Under Cruz’d proposal, healthy people would buy cheap policies or none at all, while sick people would purchase more extensive coverage. As a result, premiums would skyrocket, especially for policyholders with expensive pre-existing conditions. “I think that really would be the definition of a death spiral,” said Tara O’Neill Hayes of the conservative think tank American Action Forum.
• Steel tariffs. Trump is contemplating increased duties on imported steel as a way, he says, of preserving American jobs and protecting national security. Experts strongly agree that such a move would accomplish neither objective.
Trump’s argument about national security is “intellectually dishonest,” says the Post, because the country’s security is not jeopardized by importing steel; most of our leading suppliers, from Canada to South Korea, are strong allies. More seriously, protecting steel jobs would raise the price of goods that use steel, like cars, and trigger a backlash against American-made products and services.

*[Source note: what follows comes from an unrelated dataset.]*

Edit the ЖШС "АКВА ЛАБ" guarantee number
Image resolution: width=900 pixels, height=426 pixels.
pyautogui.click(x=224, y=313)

“If he actually pulls the trigger, it could be highly disruptive to world trade,” Stephen Moore, a conservative economist who has advised Trump, said in The New York Times. “It’s not even going to really work in terms of helping American workers.”
Experts are far from perfect, but an administration that rejects their advice and regards fact-finders as “inherently alien” is making a huge mistake.
“Informed analysis will sometimes be wrong,” Douglas Elmendorf, the former head of the Congressional Budget Office, told the Wall Street Journal, “but I’d rather bet on informed analysis than ignorant guesses.”
In Trump’s White House, impetuous ignorance is “winning,” to use the president’s favorite word. Informed analysis and the public interest are the losers.